- **Dataset**:
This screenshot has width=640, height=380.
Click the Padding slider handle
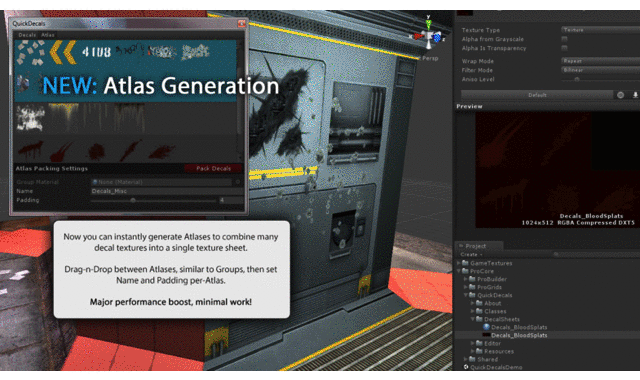[x=133, y=200]
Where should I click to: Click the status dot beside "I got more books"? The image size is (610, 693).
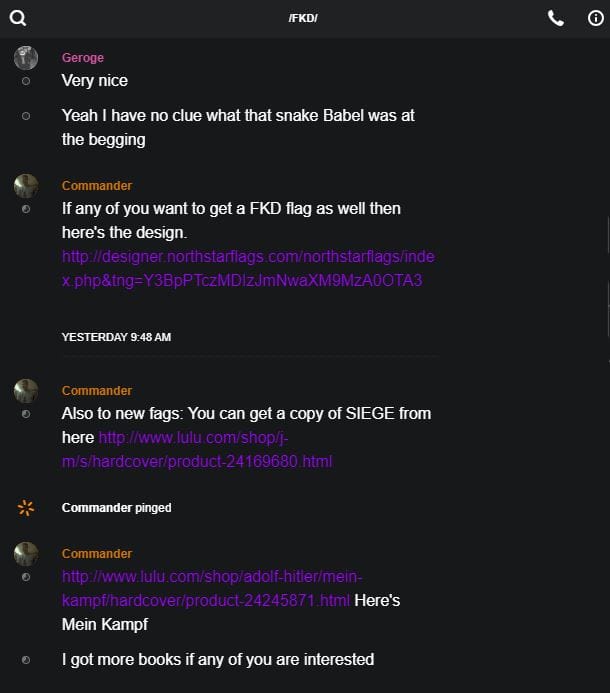click(x=26, y=660)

- **Work required**: Quote every record above exactly, leaving out the pictures.

- **Output for this task**:
This screenshot has width=640, height=380.
Click the Padding slider handle
[x=133, y=200]
Where should I click to: Click the status dot beside "I got more books"? The image size is (610, 693).
click(x=26, y=660)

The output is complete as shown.